**TEXT SEGMENT:**

Filet lace is the general word used for all the different techniques of embroidery on knotted net (or in French broderie sur filet noué). It is a hand made needlework created by weaving or embroidery using a long blunt needle and a thread on a ground of knotted net lace or filet work made of square or diagonal meshes of the same sizes or of different sizes. Lacis uses the same technique but is made on a ground of leno (a woven fabric) or small canvas (not a knotted lace).

History

Filet lace is a form of decorative netting and as such can be presumed to have derived at some point from the fishnet that a community would require for fishing, hunting, transporting, etc. and not necessarily because they were living close to the water.

The Latin word filatorium is being used to describe filet lace then Jourdain (1904) quotes a reference to Exeter Cathedral possessing four pieces of filet lace in 1327. Latin word filatorium place for spinning, from filare to spin, from Latin filum a thread. (See filatory.) Ingram (1922) states that there was a "cushion of net-work in St. Paul's Cathedral so early as 1295." Such work, in the 14th century, was also described as "opus araneum".

Filet-work is the result of knotting a fabric of diagonal or square meshes to create an open fabric called lace. The tool to make a knotted net lace is a shuttle-needle and a gauge stick for measure of the meshes.

The book Renaissance Patterns for Lace, Embroidery and Needlepoint, an unabridged facsimile of the Singuliers et nouveaux pourtraicts of 1587 by Federico de Vinciolo contains approximately 50 beautiful and well designed patterns which are suitable for filet lace-embroidery on knotted net using the linen stitch.

Technique

As mentioned above, filet lace is created by doing embroidery stitches on a knotted net lace. The knotted ground lace can either be made by the lacemaker or as of 2003 purchased commercially in either handmade or machine-made varieties.

Item position entries:
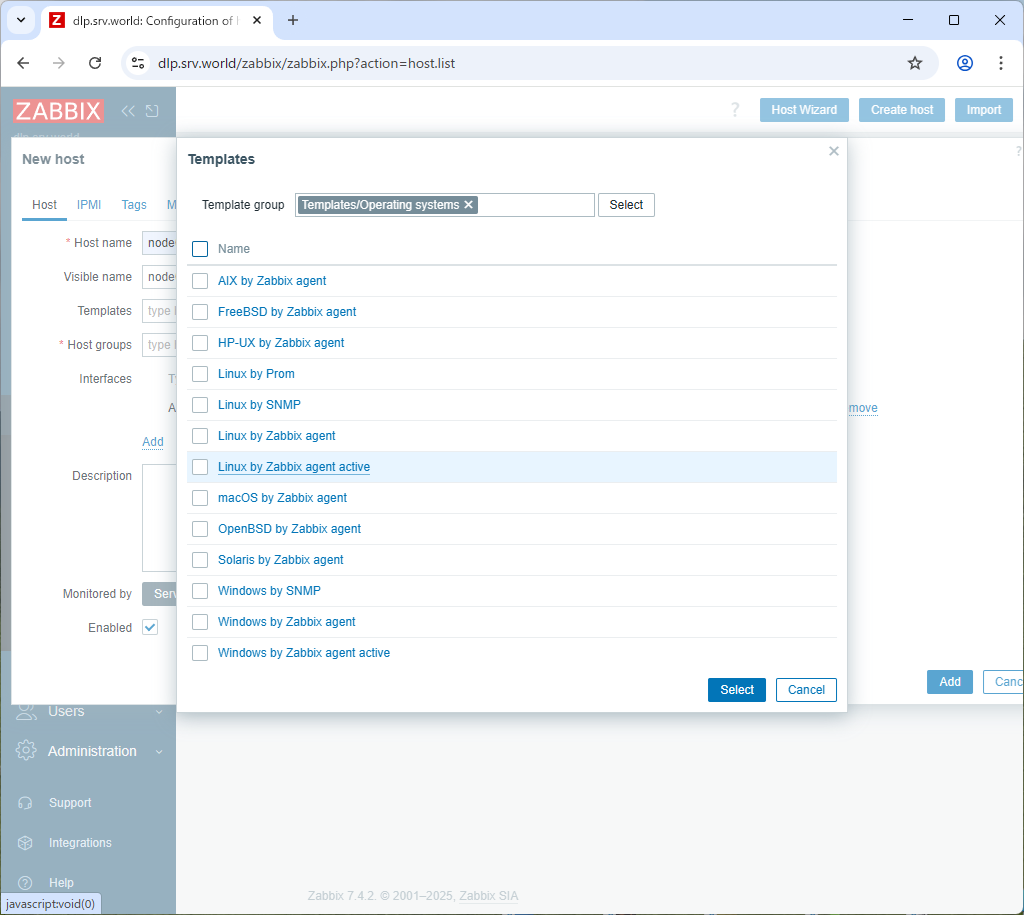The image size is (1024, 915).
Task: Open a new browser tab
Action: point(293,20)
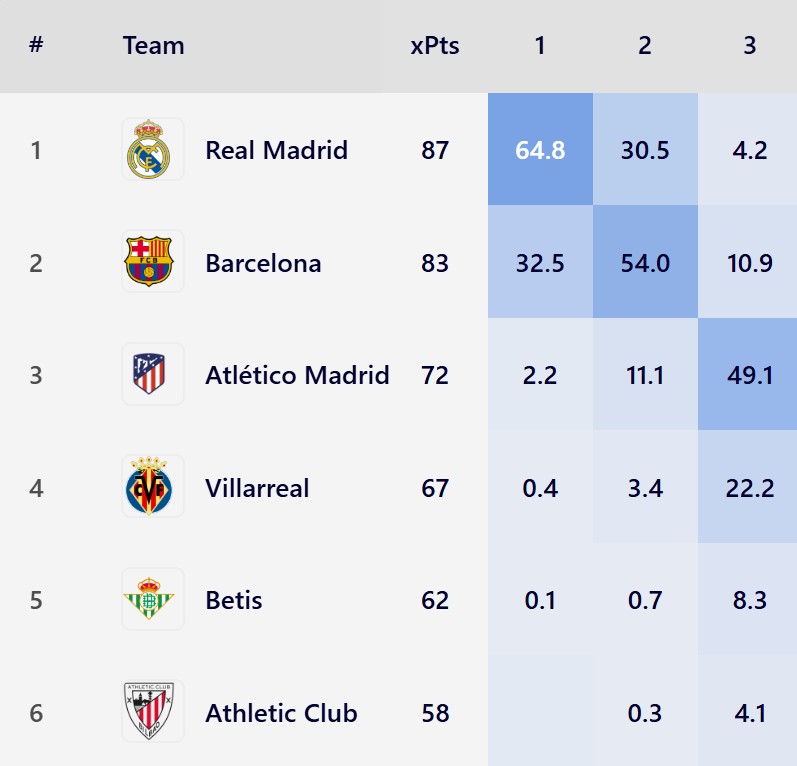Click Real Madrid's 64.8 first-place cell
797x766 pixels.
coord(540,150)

**TASK INSTRUCTIONS:**
- A) Echo the text on filet lace word for word, between "Filet lace is the" and "to the water.", inclusive.
- B) Summarize the text on filet lace in two sentences.
- C) Go on with the text on filet lace, picking up after its final sentence.
The listing above is separate material with no connection to the text on filet lace.

**ANSWER SET:**
- A)
Filet lace is the general word used for all the different techniques of embroidery on knotted net (or in French broderie sur filet noué). It is a hand made needlework created by weaving or embroidery using a long blunt needle and a thread on a ground of knotted net lace or filet work made of square or diagonal meshes of the same sizes or of different sizes. Lacis uses the same technique but is made on a ground of leno (a woven fabric) or small canvas (not a knotted lace).

History

Filet lace is a form of decorative netting and as such can be presumed to have derived at some point from the fishnet that a community would require for fishing, hunting, transporting, etc. and not necessarily because they were living close to the water.

- B) Filet lace is embroidery worked with a long blunt needle and thread on a ground of knotted net, while lacis uses the same technique on leno or small canvas. It is presumed to derive from fishnet, is referenced in cathedral records from 1295 and 1327, and its knotted ground can be made by the lacemaker or, as of 2003, bought in handmade or machine-made form.

- C)
Making the net by hand with a shuttle needle and a gauge involves anchoring the piece, using either a heavy cushion (which Carità (1909) recommends be made of lead but should be replaced by sand or a C clip), a chair or a stirrup around the worker's foot. Having a secure anchor against which to maintain tension, a square net is made starting from one corner and adding a new mesh on each row until the desired size is reached, then by decreasing. The individual meshes are formed on a gauge which helps ensure a uniform size and are created by knotting to a loop in the previous round: square mesh, diagonal mesh, circular, free form. By using a very fine thread and different sizes of gauge one can create a beautiful and delicate lace work.

The knotted lace is then stretched on a frame and embroidery stitches are added using a long blunt needle and a thread. Patterns are designed on a grid with a mark for the meshes to be filled with the thread. A path (or direction) is traced on this pattern and then you follow this path with the needle on the ground lace. 
 
When a group of certain stitches are used, the technique takes a name: filet Guipure, filet Richelieu, filet Soutache, linen stitch (point de toile), darning stitch (point de reprise); and then, when a region recognizes it, it may become French filet, filet di Bosa, filet Italien, filet de Gruyère, Russian filet Guipure, etc.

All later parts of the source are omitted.